Across the room, junior Kim Jessup from Wasilla says she knows she wants to go to college and study a foreign language, but beyond that?

“I’m not so sure,” she said. “I came here with an open mind. I’m just exploring new opportunities. What I could do, what I could not do.”

Alaska Supreme Court Justice Dana Fabe says women make up about a quarter of state court judges nationwide, despite being half of the graduates from law school. And Alaska, she says, has one African American judge, one Asian American judge, and one Hispanic American judge.

“Really the bench should speak equality to those who come before it,” Fabe said. “And I think the public’s trust and confidence in the justice system is enhanced by seeing members of the judiciary, judges, who represent the communities they serve.”

In this state, many of those communities are comprised of Alaska Natives. In the history of the state, there’s only been one Alaska Native Superior Court judge. His name is Roy Madsen, and he served from 1975 until 1990. He’s 87 years old now, and on Tuesday, he spoke at Mount Edgecumbe High School, in an interview conducted by state Supreme Court Justice Walter Carpeneti.

The two of them are sitting on a stage in front of a picture from 1934. An 11-year-old Roy Madsen is in that photo, standing in front of the hide of an 11-foot-tall bear.

“In the bear camp, I was called the head man because my job was to scrape all of the flesh off the bear skulls, taking the eyes out and the brains and their gums,” Madsen said. “I’d spend all day with them, I’d scrape, scrape, scrape; digging and digging…”

From head man at the bear camp to the head man in the courtroom, Madsen holds the distinction of being the first, and so far only, Alaska Native appointed to the Superior Court bench in Alaska.
The Alutiiq elder told the assembled students that a career in law wasn’t in his plans.

“All I ever wanted to do when I was in high school was to go to the Naval Academy. I didn’t have any other plans, and fortunately, Judge Anthony Dimond, who was the delegate to Congress at the time, gave me an appointment to Annapolis. Unfortunately, I wasn’t able to pass the physical. This was in 1941.”

He was physically fit in his youth, as the pictures flashing behind him on a huge screen seem to indicate. But he’s colorblind. So he ended up at Oregon State University, where he joined an Army ROTC program.

“Judge Dimond called me up and said, well, since you didn’t get into Annapolis, I’m willing to appoint you to West Point, but I can’t do it until next year. I said, I’m sorry, but I’m in ROTC in the Army and I don’t want any part of it, but thank you anyway.”

He ended up in the Navy – served in the Pacific during World War II – then came back to the states, took correspondence classes in law, and found himself so interested that he decided to attend law school in Oregon.

He was an Assistant District Attorney, then became Kodiak’s city attorney, and in 1975 wound up on the bench in Kodiak Superior Court. Not that he spent much time in one place. He worked many courtrooms in Southwest Alaska.
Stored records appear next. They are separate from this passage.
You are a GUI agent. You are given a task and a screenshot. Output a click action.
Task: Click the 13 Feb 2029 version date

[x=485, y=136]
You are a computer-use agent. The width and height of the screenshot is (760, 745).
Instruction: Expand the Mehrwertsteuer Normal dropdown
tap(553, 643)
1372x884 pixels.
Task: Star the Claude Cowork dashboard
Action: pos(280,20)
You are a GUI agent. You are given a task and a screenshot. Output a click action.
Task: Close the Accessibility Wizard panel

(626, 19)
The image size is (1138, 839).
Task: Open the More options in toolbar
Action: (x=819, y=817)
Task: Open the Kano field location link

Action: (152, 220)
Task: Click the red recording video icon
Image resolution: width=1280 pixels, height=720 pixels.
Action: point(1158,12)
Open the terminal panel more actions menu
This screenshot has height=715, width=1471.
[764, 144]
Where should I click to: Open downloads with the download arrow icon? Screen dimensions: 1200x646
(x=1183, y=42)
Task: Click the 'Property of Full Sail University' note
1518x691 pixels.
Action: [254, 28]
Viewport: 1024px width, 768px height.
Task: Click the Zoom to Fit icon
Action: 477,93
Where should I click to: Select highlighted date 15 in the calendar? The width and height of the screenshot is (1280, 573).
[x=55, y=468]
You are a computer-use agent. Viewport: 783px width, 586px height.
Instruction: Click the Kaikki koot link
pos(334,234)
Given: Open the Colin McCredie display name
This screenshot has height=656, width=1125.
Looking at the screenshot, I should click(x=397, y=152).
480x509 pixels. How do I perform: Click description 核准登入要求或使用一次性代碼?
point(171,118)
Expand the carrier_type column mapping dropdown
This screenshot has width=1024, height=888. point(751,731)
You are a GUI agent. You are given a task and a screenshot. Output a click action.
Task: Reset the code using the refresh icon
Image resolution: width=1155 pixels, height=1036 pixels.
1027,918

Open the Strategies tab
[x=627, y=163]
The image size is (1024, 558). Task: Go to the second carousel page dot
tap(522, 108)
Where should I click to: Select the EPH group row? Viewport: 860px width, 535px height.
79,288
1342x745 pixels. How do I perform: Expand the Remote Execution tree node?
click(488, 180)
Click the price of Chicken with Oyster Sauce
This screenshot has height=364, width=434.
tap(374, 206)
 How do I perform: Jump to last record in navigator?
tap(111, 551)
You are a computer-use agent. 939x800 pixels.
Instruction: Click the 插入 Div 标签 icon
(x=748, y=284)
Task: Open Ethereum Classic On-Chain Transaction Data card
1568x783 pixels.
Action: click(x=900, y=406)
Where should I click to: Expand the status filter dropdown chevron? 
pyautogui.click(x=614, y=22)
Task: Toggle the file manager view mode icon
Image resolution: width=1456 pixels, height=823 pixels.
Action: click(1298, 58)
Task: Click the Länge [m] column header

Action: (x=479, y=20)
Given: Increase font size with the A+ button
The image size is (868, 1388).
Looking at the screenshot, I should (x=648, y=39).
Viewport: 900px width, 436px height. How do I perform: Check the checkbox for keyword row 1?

“The first time I stopped in Cold Bay I talked to the magistrate out there, and he said he hadn’t seen a judge for 7 years. That was kind of a shock. So I started traveling. One week out of the month I’d go to Unalaska or Dillingham or Naknek, or someplace like that.”

The main topic of the interview with Madsen was diversity in the judiciary. Supreme Court Chief Justice Walter Carpeneti asked him about that.

Carpeneti: “Did your background hurt you in any way, do you think?”

Madsen: “I don’t think it did, no. I didn’t find any discrimination. The court system can be a very intimidating place to find yourself in. Especially if English is your second language. You go into a place where the people have been raised speaking one language and then they have to learn another one, and then they’re in a strange surrounding, because the court is so formal. It can be intimidating. I think the fact I was part of them, and they accepted me as part of them, made it much easier.”

Students attending the interview had questions for Madsen, too, including one who asked whether he was rebellious as a teenager. Madsen said he had a very strict father, and an intense fear of public speaking when he was younger. Carpeneti, like a lawyer cross-examining a witness, followed up.

“The question was, were you rebellious or were you more of a follow-the-rules, and I did notice in this picture we had, that I think on your left arm there, it looks like a tattoo,” Carpeneti said. “And I wanted to ask you: Is that a tattoo from the Navy days or is that a tattoo to show that you’re kind of a cool person?”

Turns out, it’s a tattoo from his Navy days, although it’s hard to argue against the other option.